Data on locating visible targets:
● ● ● ● ● ● ●
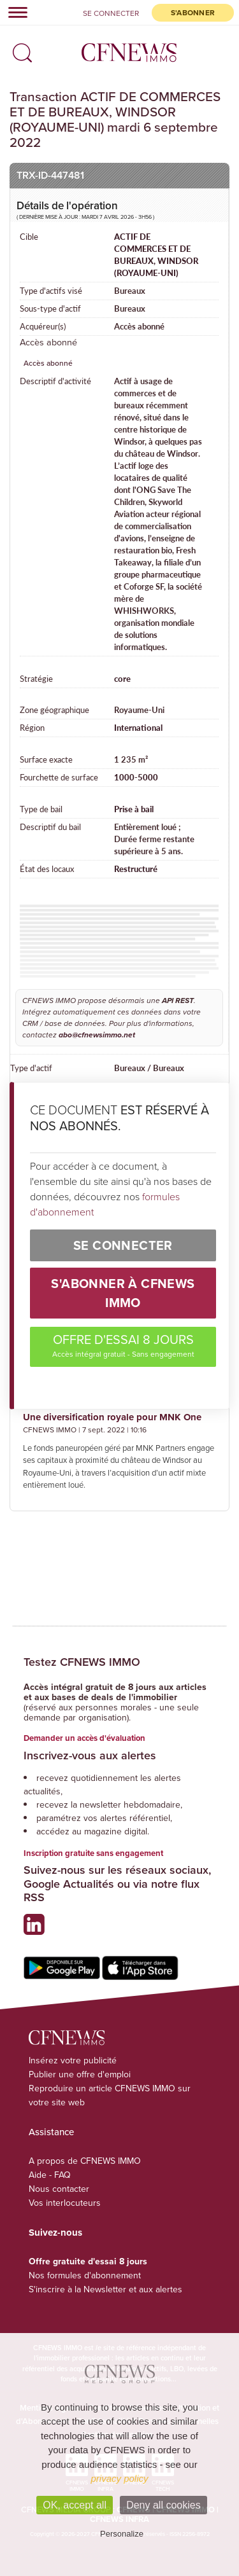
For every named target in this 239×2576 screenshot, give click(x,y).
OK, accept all (74, 2505)
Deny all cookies (163, 2505)
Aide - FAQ (50, 2175)
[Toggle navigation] (14, 12)
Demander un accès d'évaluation (84, 1738)
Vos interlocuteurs (65, 2203)
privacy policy (119, 2478)
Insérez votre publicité (73, 2060)
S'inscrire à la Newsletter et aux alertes (105, 2289)
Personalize (121, 2533)
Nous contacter (59, 2189)
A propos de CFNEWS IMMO (85, 2161)
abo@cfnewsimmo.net (97, 1035)
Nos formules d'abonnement (85, 2275)
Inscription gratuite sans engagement (93, 1853)
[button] (19, 49)
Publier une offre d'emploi (80, 2074)
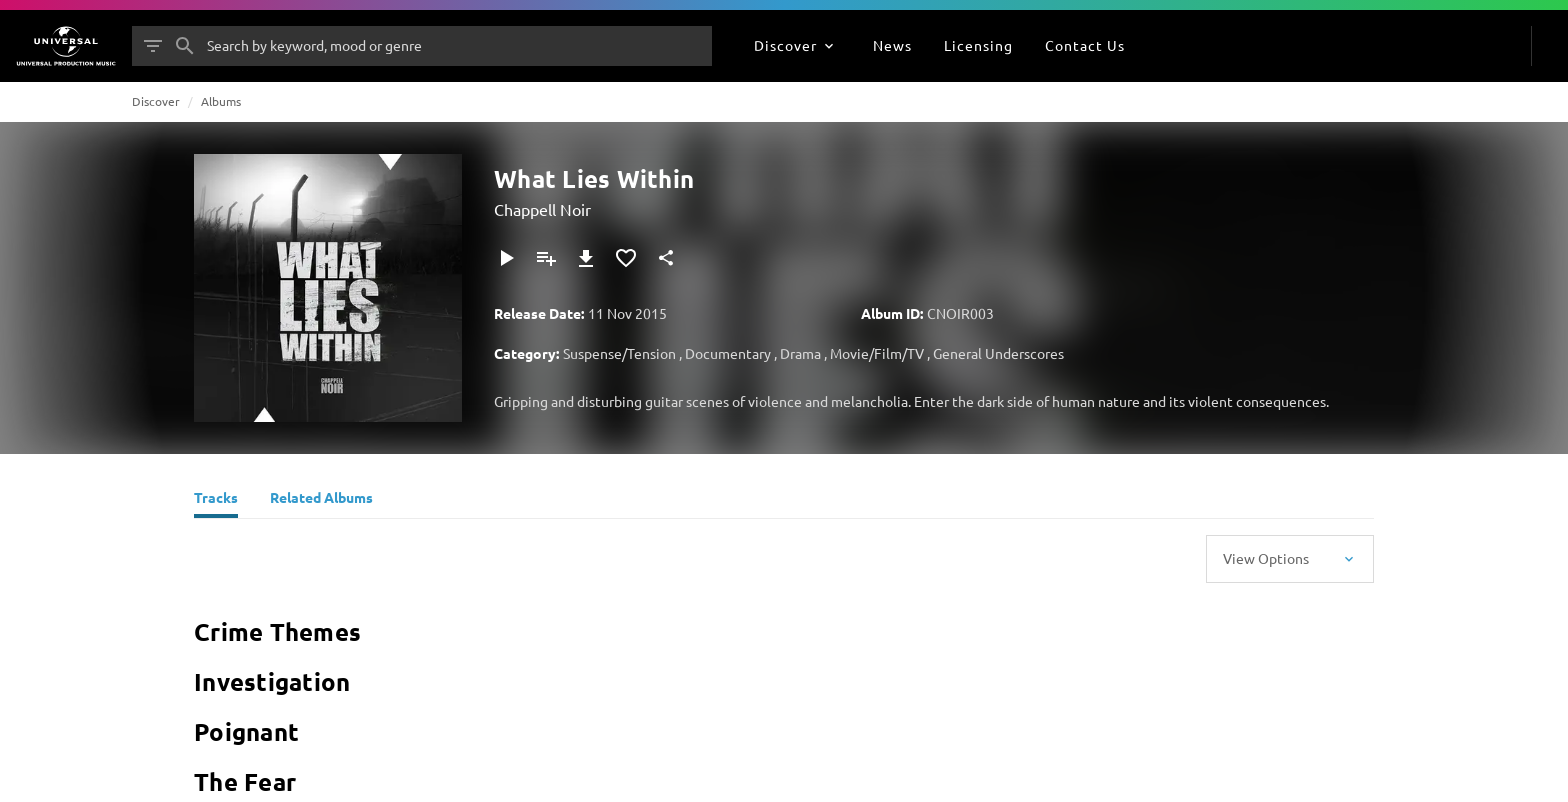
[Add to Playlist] (546, 258)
● ● ● ● ● ● ●
THE TASK
Copy everything from the line containing "Insérez votre publicité (73, 2060)" down to the end of the listing, leaving out the pictures.

CORRECT RESPONSE
Insérez votre publicité (73, 2060)
S'inscrire à la Newsletter et aux alertes (105, 2289)
Personalize (121, 2533)
Nous contacter (59, 2189)
A propos de CFNEWS IMMO (85, 2161)
abo@cfnewsimmo.net (97, 1035)
Nos formules d'abonnement (85, 2275)
Inscription gratuite sans engagement (93, 1853)
[button] (19, 49)
Publier une offre d'emploi (80, 2074)
[Add to Playlist] (546, 258)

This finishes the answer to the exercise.